> DIRECTIONS
Only the lines below from the one containing "This screenshot has width=418, height=318." through the one containing "You are a computer-use agent. Screen" belong in the answer, set down exactly, with the pictures left out.

> RECORDS
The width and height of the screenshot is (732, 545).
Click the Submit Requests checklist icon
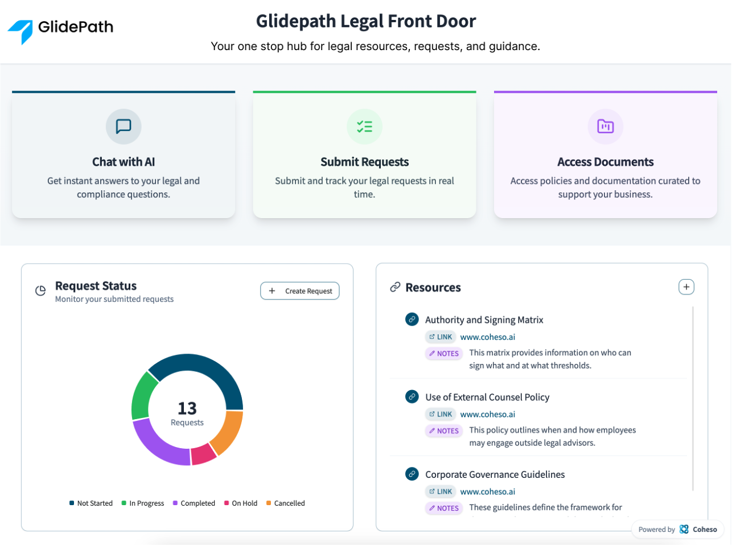point(364,126)
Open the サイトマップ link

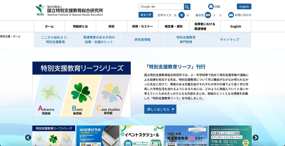pos(229,40)
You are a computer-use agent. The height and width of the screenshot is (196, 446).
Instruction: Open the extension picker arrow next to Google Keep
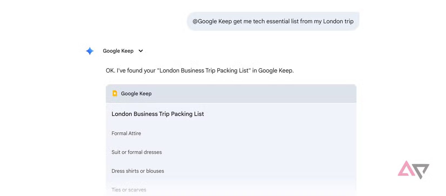140,51
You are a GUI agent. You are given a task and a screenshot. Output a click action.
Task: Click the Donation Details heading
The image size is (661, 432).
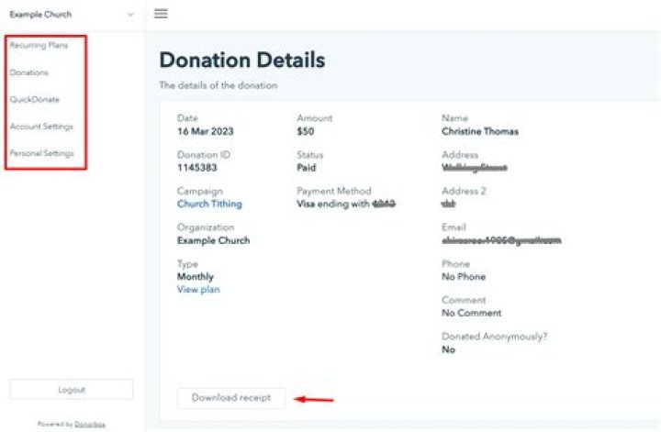click(x=241, y=61)
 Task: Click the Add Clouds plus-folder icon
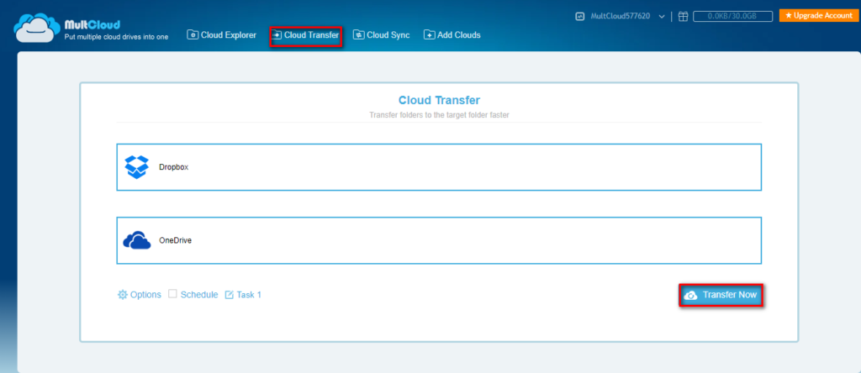click(x=429, y=35)
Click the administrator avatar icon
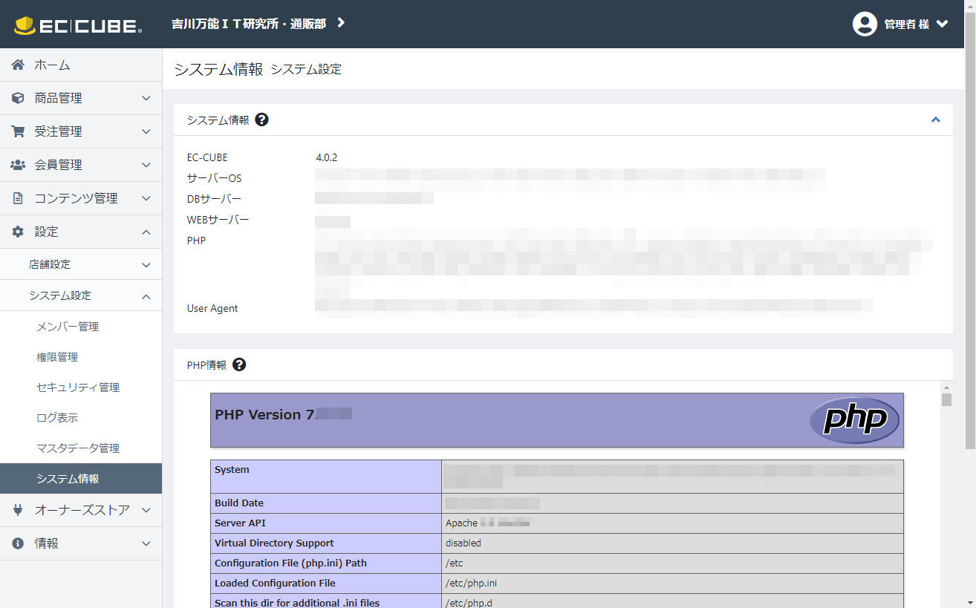This screenshot has height=608, width=976. [865, 24]
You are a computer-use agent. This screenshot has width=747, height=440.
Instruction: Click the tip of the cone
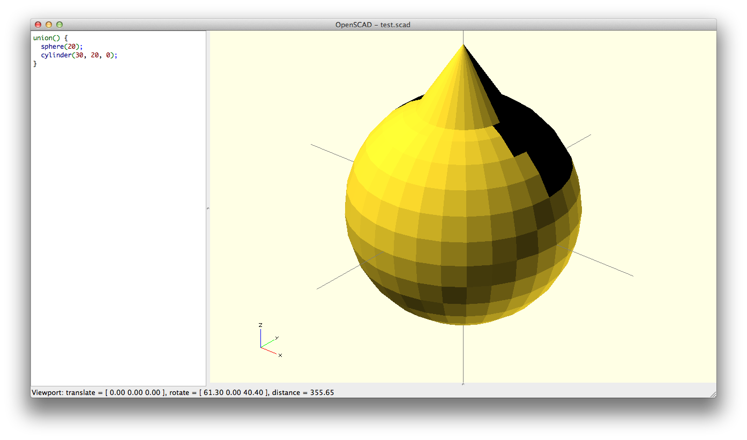point(463,45)
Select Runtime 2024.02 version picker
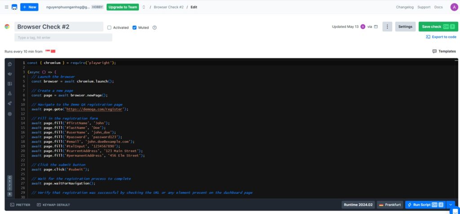The width and height of the screenshot is (460, 214). tap(358, 205)

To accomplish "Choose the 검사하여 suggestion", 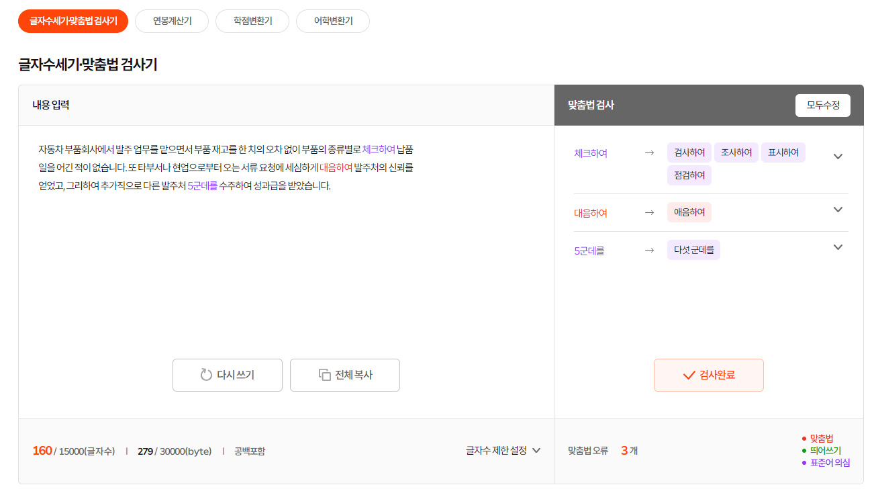I will [689, 152].
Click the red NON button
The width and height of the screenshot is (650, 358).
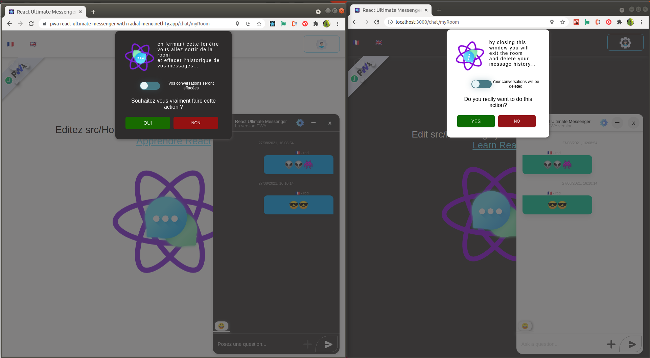point(196,123)
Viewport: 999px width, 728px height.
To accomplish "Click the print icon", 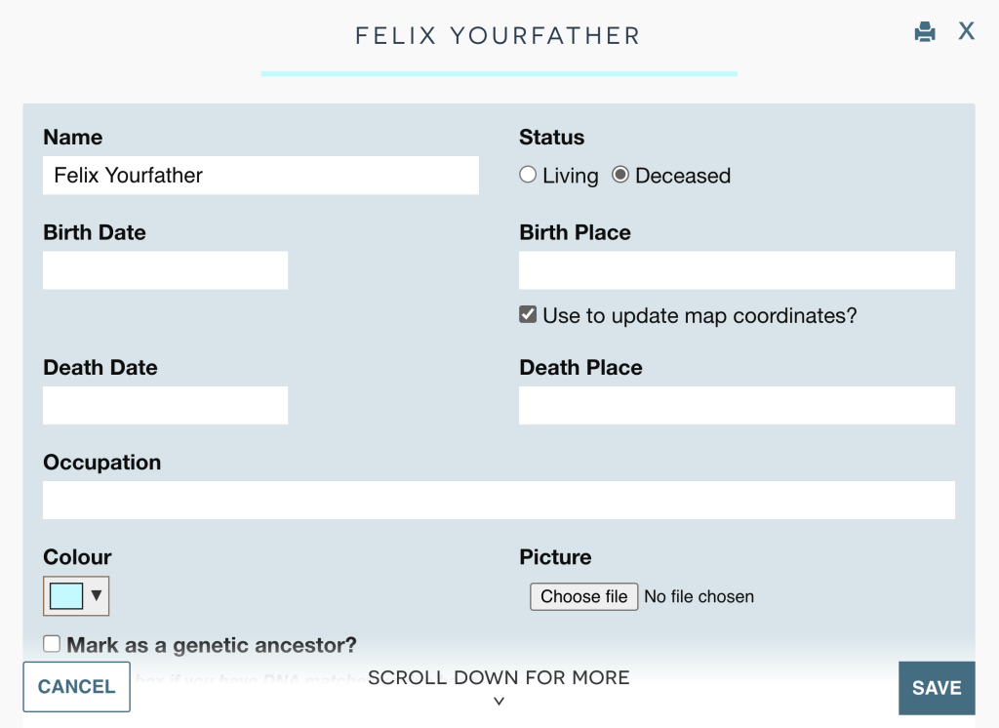I will point(925,30).
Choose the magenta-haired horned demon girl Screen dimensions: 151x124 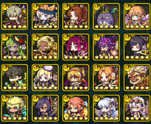76,47
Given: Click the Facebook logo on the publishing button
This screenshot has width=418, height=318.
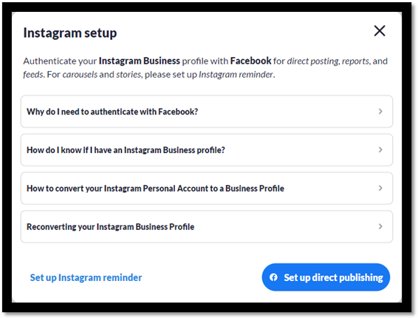Looking at the screenshot, I should 273,277.
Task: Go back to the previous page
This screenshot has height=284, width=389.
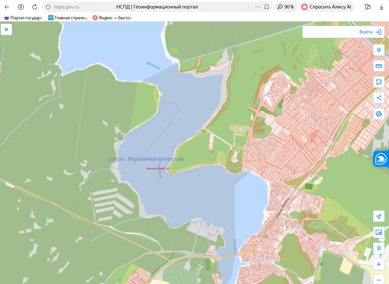Action: coord(7,7)
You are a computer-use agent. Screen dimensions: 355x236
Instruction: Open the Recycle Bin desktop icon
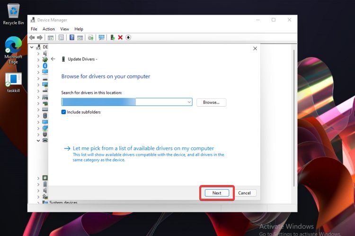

> OUTPUT FOR THIS TASK
This screenshot has width=418, height=318.
Looking at the screenshot, I should 273,277.
Task: Go back to the previous page
This screenshot has height=284, width=389.
Action: coord(7,7)
You are a computer-use agent. Screen dimensions: 355x236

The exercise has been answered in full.